“EXHAUSTED officers are giving it their all, but something has to be done to redress the balance. Officers are being run ragged and their health, family and social lives are suffering as a result.”
That was the reaction of PFEW Vice-Chair Ché Donald to research that showed police forces in England, Wales and Scotland owed their officers more than 481,419 rest days – the equivalent of 1,319 years.
The report in Police Oracle was based on a Freedom of Information (FOI) Act request. As only 26 forces provided figures, the true number of owed rest days will be even higher.
Officers’ rest days can be cancelled for “an exigency of the service”. This is defined as “a pressing need or requirement that cannot be reasonably avoided”.
Ché said: “Policing is unique in that, unlike the other emergency services, officers are liable to have their leave and rest days cancelled at extremely short notice to respond to operational demand.
“This year has been significantly challenging for colleagues on the frontline, who have worked themselves to the bone to protect the public and the NHS during a pandemic, alongside widespread Black Lives Matter protests. But this additional pressure is clearly impacting on their wellbeing and personal time.
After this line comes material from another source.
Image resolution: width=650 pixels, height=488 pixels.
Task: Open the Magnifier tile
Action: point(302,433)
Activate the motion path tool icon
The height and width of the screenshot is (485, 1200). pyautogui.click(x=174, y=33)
“I completely accept that as a result of the current crisis the Government has financial pressures, but policing must be a priority and a genuine increase of 20,000 officers is essential to ease the pressure on officers.
“The Federation will continue to work with forces and stakeholders to improve conditions and support our members when they are struggling. Things should never have got as bad as they have.”
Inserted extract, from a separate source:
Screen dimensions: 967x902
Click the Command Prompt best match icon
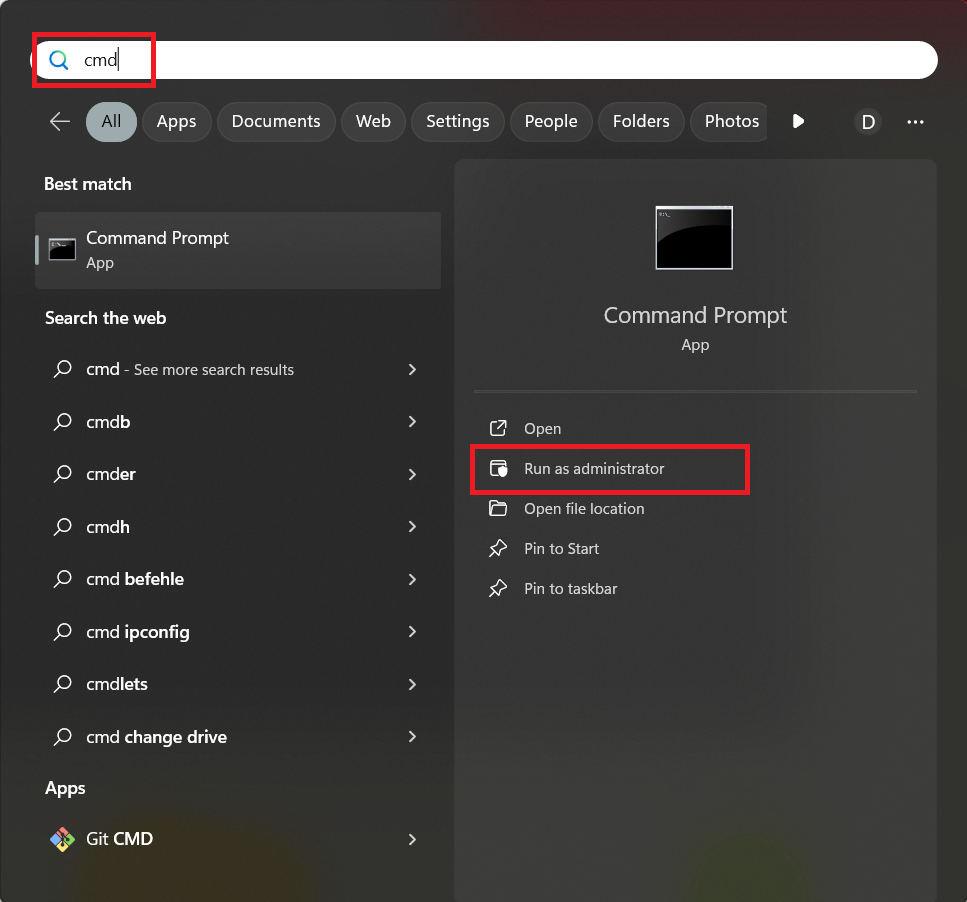point(62,249)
He added: “It is vital officers know their rights when it comes to cancelled rest days – if less than 15 days’ notice is given when an officer is made to work on a rest day they can get time and a half or, in any other case, another rest day. This should be notified to the member within four days of notification of the requirement to work.
Some forces recently had to cancel officers’ leave so that they could work extra hours policing the lifting of lockdown, as pubs were re-opened. The COVID-19 crisis has also delayed many forces’ recruitment drives, making it harder for existing officers to take the time off that they are owed.
A spokesperson for the National Police Chiefs’ Council (NPCC) said: “The wellbeing of officers and staff is taken extremely seriously at a national level, with work ongoing to support forces in how best to manage the volume of rest days owed.
“All forces are aware of the issue and are often faced with challenging decisions around operational pressures that mean rest days are, in exceptional cases, cancelled. These decisions rest with chiefs within their own forces, and will depend on the operational pressures in each force area.
“Forces are in regular contact with various staff associations to address concerns and bring about the necessary change to ensure that rest days are taken.”